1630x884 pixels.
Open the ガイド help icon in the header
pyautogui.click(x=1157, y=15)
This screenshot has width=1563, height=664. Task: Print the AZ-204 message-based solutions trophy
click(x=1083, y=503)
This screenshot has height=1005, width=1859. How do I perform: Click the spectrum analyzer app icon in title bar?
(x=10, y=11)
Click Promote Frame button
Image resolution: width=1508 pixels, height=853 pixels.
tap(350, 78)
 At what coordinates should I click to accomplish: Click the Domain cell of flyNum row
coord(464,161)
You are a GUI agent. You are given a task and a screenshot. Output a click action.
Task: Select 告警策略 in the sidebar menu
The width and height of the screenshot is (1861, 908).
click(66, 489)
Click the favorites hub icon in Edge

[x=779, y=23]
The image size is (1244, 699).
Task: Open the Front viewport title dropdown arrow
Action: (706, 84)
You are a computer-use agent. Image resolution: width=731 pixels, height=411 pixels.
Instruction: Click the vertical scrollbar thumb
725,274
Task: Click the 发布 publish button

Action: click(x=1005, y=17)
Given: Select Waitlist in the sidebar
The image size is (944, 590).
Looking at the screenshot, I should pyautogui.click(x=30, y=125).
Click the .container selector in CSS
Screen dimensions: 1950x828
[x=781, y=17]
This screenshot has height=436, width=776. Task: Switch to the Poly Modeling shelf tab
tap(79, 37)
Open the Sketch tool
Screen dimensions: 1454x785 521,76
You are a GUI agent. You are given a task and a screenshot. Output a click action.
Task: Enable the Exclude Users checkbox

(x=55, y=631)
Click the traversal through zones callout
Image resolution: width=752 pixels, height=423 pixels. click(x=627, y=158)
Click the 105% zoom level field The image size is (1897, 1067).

Directions for this task: Exactly the lines from the one containing "Image resolution: width=1508" through the end of the listing should be reproduced, both ends included and nothing more.

Exercise response:
Image resolution: width=1508 pixels, height=853 pixels.
tap(350, 78)
 At what coordinates should I click to accomplish: Click the Domain cell of flyNum row
coord(464,161)
You are a GUI agent. You are given a task and a screenshot. Output a click action.
Task: Select 告警策略 in the sidebar menu
The width and height of the screenshot is (1861, 908).
click(66, 489)
Click the favorites hub icon in Edge

[x=779, y=23]
The image size is (1244, 699).
Task: Open the Front viewport title dropdown arrow
Action: (706, 84)
You are a computer-use agent. Image resolution: width=731 pixels, height=411 pixels.
Instruction: Click the vertical scrollbar thumb
725,274
Task: Click the 发布 publish button

Action: click(x=1005, y=17)
Given: Select Waitlist in the sidebar
The image size is (944, 590).
Looking at the screenshot, I should pyautogui.click(x=30, y=125).
Click the .container selector in CSS
Screen dimensions: 1950x828
[x=781, y=17]
This screenshot has height=436, width=776. Task: Switch to the Poly Modeling shelf tab
tap(79, 37)
Open the Sketch tool
Screen dimensions: 1454x785 521,76
You are a GUI agent. You are given a task and a screenshot. Output a click action.
Task: Enable the Exclude Users checkbox

(x=55, y=631)
Click the traversal through zones callout
Image resolution: width=752 pixels, height=423 pixels. click(x=627, y=158)
Click the 105% zoom level field The image size is (1897, 1067).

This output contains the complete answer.